**Supplied material**

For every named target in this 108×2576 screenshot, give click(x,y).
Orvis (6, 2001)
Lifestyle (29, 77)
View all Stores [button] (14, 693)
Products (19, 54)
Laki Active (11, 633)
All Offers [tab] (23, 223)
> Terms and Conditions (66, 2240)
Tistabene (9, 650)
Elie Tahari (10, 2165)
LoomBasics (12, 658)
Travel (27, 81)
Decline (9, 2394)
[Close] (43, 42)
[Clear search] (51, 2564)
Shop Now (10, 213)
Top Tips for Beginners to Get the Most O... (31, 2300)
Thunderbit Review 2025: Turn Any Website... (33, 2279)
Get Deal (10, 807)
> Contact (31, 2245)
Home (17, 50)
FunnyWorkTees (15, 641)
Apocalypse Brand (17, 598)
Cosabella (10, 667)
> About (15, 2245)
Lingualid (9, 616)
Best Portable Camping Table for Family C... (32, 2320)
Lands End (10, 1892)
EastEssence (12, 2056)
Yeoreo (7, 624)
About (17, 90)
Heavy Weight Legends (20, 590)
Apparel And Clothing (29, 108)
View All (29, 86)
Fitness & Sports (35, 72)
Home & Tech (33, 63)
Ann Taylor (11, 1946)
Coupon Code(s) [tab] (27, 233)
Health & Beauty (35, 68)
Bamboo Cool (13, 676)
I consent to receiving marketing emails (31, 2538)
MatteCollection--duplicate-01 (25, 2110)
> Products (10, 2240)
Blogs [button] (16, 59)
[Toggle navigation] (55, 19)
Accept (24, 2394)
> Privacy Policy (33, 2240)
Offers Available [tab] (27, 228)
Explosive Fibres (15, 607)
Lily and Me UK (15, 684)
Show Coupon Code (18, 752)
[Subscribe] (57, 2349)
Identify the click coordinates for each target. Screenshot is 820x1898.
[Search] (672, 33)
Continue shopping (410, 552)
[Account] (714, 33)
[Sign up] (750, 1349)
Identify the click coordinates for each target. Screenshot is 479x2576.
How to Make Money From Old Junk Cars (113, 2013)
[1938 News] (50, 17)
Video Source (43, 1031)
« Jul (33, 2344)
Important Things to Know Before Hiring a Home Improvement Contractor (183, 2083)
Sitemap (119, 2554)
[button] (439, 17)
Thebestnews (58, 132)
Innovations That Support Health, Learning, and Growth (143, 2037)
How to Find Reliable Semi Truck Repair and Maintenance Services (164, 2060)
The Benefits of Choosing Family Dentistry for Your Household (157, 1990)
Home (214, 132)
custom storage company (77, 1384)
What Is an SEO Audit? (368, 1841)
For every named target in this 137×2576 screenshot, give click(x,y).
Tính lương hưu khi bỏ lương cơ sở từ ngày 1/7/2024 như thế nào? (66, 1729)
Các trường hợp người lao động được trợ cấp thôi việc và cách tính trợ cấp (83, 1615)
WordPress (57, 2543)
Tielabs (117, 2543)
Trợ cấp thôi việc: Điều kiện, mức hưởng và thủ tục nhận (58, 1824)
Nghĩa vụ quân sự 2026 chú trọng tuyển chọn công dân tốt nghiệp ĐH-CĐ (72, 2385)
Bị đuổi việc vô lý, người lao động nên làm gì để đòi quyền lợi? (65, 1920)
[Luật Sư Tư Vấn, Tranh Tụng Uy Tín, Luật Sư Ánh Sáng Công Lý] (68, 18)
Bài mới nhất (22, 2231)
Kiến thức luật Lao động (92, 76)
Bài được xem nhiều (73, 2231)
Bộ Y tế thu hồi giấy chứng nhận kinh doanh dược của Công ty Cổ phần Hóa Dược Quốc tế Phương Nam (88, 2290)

**Exercise brief**
Give the data back in full, matching it character for character.

**Solution for this exercise**
For every named target in this 108×2576 screenshot, give click(x,y).
Orvis (6, 2001)
Lifestyle (29, 77)
View all Stores [button] (14, 693)
Products (19, 54)
Laki Active (11, 633)
All Offers [tab] (23, 223)
> Terms and Conditions (66, 2240)
Tistabene (9, 650)
Elie Tahari (10, 2165)
LoomBasics (12, 658)
Travel (27, 81)
Decline (9, 2394)
[Close] (43, 42)
[Clear search] (51, 2564)
Shop Now (10, 213)
Top Tips for Beginners to Get the Most O... (31, 2300)
Thunderbit Review 2025: Turn Any Website... (33, 2279)
Get Deal (10, 807)
> Contact (31, 2245)
Home (17, 50)
FunnyWorkTees (15, 641)
Apocalypse Brand (17, 598)
Cosabella (10, 667)
> About (15, 2245)
Lingualid (9, 616)
Best Portable Camping Table for Family C... (32, 2320)
Lands End (10, 1892)
EastEssence (12, 2056)
Yeoreo (7, 624)
About (17, 90)
Heavy Weight Legends (20, 590)
Apparel And Clothing (29, 108)
View All (29, 86)
Fitness & Sports (35, 72)
Home & Tech (33, 63)
Ann Taylor (11, 1946)
Coupon Code(s) [tab] (27, 233)
Health & Beauty (35, 68)
Bamboo Cool (13, 676)
I consent to receiving marketing emails (31, 2538)
MatteCollection--duplicate-01 (25, 2110)
> Products (10, 2240)
Blogs [button] (16, 59)
[Toggle navigation] (55, 19)
Accept (24, 2394)
> Privacy Policy (33, 2240)
Offers Available [tab] (27, 228)
Explosive Fibres (15, 607)
Lily and Me UK (15, 684)
Show Coupon Code (18, 752)
[Subscribe] (57, 2349)
Identify the click coordinates for each target. Screenshot is 820x1898.
[Search] (672, 33)
Continue shopping (410, 552)
[Account] (714, 33)
[Sign up] (750, 1349)
Identify the click coordinates for each target. Screenshot is 479x2576.
How to Make Money From Old Junk Cars (113, 2013)
[1938 News] (50, 17)
Video Source (43, 1031)
« Jul (33, 2344)
Important Things to Know Before Hiring a Home Improvement Contractor (183, 2083)
Sitemap (119, 2554)
[button] (439, 17)
Thebestnews (58, 132)
Innovations That Support Health, Learning, and Growth (143, 2037)
How to Find Reliable Semi Truck Repair and Maintenance Services (164, 2060)
The Benefits of Choosing Family Dentistry for Your Household (157, 1990)
Home (214, 132)
custom storage company (77, 1384)
What Is an SEO Audit? (368, 1841)
For every named target in this 137×2576 screenshot, give click(x,y).
Tính lương hưu khi bỏ lương cơ sở từ ngày 1/7/2024 như thế nào? (66, 1729)
Các trường hợp người lao động được trợ cấp thôi việc và cách tính trợ cấp (83, 1615)
WordPress (57, 2543)
Tielabs (117, 2543)
Trợ cấp thôi việc: Điều kiện, mức hưởng và thủ tục nhận (58, 1824)
Nghĩa vụ quân sự 2026 chú trọng tuyển chọn công dân tốt nghiệp ĐH-CĐ (72, 2385)
Bị đuổi việc vô lý, người lao động nên làm gì để đòi quyền lợi? (65, 1920)
[Luật Sư Tư Vấn, Tranh Tụng Uy Tín, Luật Sư Ánh Sáng Công Lý] (68, 18)
Bài mới nhất (22, 2231)
Kiến thức luật Lao động (92, 76)
Bài được xem nhiều (73, 2231)
Bộ Y tế thu hồi giấy chứng nhận kinh doanh dược của Công ty Cổ phần Hóa Dược Quốc tế Phương Nam (88, 2290)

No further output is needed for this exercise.